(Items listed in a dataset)
◆ ◆ ◆ ◆ ◆ ◆ ◆

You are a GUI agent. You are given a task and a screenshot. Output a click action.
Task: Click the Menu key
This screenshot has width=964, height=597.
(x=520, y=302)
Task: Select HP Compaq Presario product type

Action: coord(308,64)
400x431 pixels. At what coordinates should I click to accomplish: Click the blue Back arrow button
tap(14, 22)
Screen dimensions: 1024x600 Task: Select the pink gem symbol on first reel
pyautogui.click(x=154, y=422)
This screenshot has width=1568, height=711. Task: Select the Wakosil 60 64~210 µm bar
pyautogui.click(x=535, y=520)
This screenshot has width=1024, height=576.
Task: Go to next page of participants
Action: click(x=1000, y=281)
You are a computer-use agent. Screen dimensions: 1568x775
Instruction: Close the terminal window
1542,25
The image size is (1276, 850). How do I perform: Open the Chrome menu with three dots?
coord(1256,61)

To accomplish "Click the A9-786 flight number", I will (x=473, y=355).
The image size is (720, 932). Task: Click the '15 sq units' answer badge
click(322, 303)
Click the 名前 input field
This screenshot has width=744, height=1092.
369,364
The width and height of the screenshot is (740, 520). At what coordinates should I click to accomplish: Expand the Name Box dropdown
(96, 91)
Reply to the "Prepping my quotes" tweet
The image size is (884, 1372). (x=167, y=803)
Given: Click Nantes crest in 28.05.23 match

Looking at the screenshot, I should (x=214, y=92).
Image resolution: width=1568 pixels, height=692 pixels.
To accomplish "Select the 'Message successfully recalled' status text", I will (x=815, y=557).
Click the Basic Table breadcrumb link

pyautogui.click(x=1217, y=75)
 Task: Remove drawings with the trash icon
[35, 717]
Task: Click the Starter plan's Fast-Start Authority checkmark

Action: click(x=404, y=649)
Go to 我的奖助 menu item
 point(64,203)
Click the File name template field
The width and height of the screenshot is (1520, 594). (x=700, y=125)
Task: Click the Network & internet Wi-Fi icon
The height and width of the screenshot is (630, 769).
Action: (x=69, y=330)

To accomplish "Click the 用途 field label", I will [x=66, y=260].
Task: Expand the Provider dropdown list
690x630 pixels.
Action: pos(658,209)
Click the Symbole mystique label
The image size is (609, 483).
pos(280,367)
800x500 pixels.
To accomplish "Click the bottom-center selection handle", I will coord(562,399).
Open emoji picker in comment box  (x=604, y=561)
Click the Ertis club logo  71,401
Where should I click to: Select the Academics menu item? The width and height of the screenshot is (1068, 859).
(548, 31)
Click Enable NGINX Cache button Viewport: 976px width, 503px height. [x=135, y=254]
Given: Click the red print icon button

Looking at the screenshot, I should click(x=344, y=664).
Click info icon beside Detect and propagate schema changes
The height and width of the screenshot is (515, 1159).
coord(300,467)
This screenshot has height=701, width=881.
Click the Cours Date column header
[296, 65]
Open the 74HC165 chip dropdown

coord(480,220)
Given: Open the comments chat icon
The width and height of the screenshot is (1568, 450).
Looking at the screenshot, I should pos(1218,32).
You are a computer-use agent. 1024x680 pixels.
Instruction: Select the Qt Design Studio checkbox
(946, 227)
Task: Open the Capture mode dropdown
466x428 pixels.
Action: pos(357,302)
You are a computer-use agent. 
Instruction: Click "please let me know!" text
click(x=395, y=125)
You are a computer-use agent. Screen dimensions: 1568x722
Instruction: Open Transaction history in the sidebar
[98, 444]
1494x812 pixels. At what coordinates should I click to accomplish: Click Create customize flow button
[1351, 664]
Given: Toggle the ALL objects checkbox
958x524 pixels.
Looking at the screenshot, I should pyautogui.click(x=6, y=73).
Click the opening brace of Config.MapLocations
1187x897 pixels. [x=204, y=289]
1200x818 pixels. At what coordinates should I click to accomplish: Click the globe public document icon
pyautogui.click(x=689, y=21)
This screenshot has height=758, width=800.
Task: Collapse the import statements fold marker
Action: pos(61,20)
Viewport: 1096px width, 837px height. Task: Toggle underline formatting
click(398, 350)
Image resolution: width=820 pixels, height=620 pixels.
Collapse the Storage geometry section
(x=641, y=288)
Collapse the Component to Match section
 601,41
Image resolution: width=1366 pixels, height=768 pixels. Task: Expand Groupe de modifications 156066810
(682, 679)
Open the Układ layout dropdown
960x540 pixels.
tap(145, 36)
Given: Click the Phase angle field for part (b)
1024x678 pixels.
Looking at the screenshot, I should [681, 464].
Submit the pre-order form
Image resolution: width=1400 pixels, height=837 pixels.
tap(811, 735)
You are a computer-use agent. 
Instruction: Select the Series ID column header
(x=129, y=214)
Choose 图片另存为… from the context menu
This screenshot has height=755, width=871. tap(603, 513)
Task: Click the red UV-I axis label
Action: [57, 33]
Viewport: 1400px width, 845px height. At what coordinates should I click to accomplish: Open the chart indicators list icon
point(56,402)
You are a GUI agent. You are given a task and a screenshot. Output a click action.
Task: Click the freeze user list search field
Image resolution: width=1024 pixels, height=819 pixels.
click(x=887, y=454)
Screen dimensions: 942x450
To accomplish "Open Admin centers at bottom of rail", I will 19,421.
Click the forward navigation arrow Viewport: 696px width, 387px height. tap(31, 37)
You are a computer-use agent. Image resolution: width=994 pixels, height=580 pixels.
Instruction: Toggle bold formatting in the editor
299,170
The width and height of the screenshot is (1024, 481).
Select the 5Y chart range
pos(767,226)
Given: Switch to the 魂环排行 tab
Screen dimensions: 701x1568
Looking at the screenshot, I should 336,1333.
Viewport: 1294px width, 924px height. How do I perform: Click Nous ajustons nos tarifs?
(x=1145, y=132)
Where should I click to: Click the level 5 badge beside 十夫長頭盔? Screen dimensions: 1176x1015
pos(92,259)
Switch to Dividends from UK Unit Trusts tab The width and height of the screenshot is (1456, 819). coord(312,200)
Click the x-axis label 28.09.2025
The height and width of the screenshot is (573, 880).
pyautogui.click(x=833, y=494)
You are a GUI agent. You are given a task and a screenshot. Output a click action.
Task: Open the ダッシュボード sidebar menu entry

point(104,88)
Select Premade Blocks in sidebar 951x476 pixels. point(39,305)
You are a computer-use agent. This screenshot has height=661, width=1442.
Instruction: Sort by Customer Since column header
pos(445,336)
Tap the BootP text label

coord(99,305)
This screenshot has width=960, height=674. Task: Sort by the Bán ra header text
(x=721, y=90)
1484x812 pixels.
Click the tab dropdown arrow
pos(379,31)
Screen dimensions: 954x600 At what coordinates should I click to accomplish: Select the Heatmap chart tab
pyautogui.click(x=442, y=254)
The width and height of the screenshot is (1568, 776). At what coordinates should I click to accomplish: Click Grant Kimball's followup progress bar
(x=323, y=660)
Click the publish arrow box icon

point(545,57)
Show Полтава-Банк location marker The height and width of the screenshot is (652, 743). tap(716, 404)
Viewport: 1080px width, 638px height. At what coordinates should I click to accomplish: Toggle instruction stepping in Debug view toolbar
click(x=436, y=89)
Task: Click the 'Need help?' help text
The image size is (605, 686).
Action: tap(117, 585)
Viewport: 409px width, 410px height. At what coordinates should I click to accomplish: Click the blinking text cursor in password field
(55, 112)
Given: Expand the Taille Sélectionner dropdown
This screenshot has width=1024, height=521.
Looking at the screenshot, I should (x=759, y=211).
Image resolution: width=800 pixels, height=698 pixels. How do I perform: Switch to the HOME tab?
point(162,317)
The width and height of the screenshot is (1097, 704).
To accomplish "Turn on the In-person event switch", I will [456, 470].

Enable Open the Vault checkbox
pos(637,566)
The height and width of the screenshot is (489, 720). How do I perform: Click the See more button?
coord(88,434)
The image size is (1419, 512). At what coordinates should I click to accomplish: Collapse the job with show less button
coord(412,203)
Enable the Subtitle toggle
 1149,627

◆ ◆ ◆ ◆ ◆ ◆ ◆

> **What to work on**
Find the word "computer" in the entries above. Copy every line that has it.

> **Your response**
You are a computer-use agent. Screen dimensions: 1568x775
You are a computer-use agent. 1024x680 pixels.
You are a computer-use agent. 
You are a computer-use agent. Screen dimensions: 1568x722
You are a computer-use agent. 
You are a computer-use agent. Image resolution: width=994 pixels, height=580 pixels.
You are a computer-use agent. This screenshot has height=661, width=1442.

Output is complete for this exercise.